A plucked string has no such restriction, it can in principle vibrate in any direction – at first in the direction you've plucked, which tends to be both down and sidewards; but afterwards the plane of vibration can move, there might even be circular oscillation. However, the transversal components often decay a bit faster, because the string can “slip” quite well on the metal frets and thus loose energy in friction, whereas vertical movement is completely prevented (unless you don't press down strong enough).
The vertical movement in the guitar is, in a way, much easier to exploit: simply put in a few supporting bars, then the entire top will vibrate coherently with the string and emit a lot of volume. With transversal movement this wouldn't work nearly as well: the top would merely “slide around”, but this doesn't excite a lot of air movement, which is one of the reasons it sounds rather poor when you try to play guitar with a bow.

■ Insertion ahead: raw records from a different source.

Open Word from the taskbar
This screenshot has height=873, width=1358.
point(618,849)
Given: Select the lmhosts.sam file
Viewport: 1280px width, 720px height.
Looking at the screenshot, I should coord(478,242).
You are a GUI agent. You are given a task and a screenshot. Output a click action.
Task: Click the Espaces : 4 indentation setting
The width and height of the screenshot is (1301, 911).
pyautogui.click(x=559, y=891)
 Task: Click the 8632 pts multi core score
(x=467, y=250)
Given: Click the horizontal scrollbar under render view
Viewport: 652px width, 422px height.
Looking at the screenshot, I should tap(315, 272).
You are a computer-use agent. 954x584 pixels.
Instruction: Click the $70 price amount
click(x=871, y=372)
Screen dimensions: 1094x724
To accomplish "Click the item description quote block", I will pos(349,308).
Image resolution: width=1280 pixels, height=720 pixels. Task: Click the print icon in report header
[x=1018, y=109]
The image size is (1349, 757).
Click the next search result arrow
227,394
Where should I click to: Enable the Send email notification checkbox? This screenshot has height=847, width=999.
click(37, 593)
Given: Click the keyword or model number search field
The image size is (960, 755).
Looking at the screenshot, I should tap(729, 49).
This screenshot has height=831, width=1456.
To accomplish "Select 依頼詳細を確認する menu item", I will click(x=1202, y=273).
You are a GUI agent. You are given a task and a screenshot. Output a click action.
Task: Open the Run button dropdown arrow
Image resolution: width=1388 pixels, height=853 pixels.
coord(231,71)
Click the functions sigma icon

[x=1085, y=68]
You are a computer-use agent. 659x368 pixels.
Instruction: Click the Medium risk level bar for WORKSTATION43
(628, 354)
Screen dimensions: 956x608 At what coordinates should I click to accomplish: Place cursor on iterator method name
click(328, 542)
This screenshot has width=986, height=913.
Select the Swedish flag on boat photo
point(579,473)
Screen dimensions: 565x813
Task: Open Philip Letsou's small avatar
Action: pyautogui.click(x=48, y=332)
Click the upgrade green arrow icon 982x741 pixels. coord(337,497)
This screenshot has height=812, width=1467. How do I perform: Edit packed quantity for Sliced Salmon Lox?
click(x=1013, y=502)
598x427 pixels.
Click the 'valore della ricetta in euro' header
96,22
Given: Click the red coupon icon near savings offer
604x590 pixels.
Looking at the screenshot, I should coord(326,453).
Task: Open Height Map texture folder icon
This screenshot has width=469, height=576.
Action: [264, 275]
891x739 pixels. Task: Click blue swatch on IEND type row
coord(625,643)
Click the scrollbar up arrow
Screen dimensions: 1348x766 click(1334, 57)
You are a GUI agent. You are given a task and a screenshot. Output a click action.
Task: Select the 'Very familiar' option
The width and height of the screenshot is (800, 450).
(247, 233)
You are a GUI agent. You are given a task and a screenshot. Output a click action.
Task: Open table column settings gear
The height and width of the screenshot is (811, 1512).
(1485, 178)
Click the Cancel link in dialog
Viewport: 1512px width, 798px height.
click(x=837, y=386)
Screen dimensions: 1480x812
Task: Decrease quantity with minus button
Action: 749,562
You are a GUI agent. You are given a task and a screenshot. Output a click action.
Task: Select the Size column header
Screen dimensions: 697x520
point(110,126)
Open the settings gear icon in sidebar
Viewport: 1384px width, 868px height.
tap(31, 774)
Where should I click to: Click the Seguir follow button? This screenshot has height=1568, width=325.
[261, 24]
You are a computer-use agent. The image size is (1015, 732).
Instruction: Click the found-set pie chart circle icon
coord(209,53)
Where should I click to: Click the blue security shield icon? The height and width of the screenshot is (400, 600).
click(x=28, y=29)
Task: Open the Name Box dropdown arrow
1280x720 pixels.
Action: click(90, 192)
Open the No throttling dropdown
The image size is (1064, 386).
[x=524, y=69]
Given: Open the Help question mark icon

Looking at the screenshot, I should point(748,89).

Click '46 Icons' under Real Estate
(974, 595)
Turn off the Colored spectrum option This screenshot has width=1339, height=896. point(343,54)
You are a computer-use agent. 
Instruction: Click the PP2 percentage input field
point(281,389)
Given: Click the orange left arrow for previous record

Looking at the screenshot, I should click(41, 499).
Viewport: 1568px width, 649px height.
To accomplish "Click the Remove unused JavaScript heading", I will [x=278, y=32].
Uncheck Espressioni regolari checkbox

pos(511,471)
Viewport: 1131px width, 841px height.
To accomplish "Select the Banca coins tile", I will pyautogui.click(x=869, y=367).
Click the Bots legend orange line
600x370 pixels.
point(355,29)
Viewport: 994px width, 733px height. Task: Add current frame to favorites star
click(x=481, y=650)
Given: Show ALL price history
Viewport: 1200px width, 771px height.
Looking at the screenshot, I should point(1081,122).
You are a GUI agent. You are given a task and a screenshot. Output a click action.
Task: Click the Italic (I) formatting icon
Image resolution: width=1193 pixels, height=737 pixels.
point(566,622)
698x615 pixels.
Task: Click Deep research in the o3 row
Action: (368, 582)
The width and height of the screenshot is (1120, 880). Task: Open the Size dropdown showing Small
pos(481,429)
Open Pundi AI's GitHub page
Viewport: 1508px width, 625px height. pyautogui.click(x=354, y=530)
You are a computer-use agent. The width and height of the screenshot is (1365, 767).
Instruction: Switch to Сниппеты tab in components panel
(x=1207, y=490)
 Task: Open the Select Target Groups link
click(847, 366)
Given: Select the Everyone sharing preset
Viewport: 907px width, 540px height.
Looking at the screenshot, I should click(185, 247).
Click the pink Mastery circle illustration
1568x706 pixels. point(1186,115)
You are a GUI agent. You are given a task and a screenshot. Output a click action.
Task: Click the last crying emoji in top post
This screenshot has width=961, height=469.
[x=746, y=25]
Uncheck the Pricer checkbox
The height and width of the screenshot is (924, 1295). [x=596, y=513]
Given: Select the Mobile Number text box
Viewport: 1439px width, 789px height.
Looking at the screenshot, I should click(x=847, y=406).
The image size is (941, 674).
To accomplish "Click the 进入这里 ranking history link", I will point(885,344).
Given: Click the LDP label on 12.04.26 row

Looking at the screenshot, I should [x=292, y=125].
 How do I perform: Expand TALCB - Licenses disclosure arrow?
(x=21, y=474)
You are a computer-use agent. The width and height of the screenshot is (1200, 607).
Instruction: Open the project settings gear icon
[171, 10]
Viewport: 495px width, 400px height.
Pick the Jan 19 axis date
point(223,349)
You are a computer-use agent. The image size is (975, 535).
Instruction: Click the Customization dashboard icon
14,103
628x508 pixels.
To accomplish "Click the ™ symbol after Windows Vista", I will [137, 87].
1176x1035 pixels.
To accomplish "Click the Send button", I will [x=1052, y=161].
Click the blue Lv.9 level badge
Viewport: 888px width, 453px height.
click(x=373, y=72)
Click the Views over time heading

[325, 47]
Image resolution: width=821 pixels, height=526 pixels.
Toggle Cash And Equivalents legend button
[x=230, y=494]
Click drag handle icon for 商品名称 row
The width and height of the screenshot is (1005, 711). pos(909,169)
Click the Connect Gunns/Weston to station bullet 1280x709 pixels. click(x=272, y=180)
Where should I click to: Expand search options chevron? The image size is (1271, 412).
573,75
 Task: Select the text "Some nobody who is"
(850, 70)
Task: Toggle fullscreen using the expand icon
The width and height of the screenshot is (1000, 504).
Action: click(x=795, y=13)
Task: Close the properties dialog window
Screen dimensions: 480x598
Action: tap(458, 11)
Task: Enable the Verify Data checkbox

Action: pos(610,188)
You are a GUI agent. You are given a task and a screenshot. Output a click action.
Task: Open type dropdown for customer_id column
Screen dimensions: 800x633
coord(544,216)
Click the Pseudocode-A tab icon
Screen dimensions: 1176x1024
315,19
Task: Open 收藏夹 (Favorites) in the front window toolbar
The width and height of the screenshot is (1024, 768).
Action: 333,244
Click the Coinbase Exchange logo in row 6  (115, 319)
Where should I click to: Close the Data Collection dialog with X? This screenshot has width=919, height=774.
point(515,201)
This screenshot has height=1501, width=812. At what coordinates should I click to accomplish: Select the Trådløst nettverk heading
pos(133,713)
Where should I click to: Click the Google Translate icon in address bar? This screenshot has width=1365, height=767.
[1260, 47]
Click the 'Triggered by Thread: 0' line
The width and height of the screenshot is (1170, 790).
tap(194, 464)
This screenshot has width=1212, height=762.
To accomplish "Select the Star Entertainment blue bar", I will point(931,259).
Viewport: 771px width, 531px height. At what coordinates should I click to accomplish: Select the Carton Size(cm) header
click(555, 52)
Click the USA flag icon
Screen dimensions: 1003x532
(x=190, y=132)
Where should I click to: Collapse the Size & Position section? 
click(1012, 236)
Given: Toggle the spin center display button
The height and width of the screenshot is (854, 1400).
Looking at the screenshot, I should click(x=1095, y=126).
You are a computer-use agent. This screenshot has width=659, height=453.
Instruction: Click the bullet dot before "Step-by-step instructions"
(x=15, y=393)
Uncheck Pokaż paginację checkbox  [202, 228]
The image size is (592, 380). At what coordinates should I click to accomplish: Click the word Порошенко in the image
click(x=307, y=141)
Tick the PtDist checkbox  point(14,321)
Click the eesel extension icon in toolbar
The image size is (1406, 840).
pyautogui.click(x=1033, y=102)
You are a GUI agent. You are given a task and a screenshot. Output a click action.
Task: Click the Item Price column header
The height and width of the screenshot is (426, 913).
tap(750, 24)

String instruments take for this reason another approach. First to note, the much higher bridge. This acts as a lever. The instrument's interior is also built quite differently: we can to first approximation describe the sound post as a rigid fulcrum, whereas the bass bar supports the top but in particular also picks up the bridge's vibrations and distributes them over the top, much like the bars in a guitar.
So that's the purpose of a sound post: it makes sure the body vibrates in a way that's actually useful, despite the string vibrations being in a somewhat badly suited direction.
If we look at it a bit more closely, the sound post is in fact not quite such a rigid support. It sure does transmit some energy to the bottom. But this is more of a side effect; the bottom does by design not spread sound as well as the top. Also, note that the bottom will vibrate with opposite phase (whenever the top goes down, the bottom goes up). That's really important for a full sound – it allows the instrument to “pump” the air, like a balloon inflating and deflating. If bottom and top were completely in phase, it would be just like a single sheet vibrating, which can only send out a little dipole radiation – not very efficient, in particular at low frequencies; the instrument would sound very thin.
What a sound post does not do (though some people will tell you so) is “transmit the high notes to the instrument bottom, while the low notes are amplified by the top”. You can actually turn around the strings† and it doesn't sound dramatically different, because the bridges fulcrum-action works more or less the same from both directions.
†In fact, some left-handed players use right-handed instruments with inverted strings (if they don't, like most do, just play like a right-handed person). There are a few problems with this, but the sound post isn't actually the biggest (the asymmetric finger board is rather more obstructive). In fact, a classical guitar will suffer more, sound-wise, from turning around the strings than a violin does, because in a guitar it is the vertical motion that's directly used on each side of the bridge.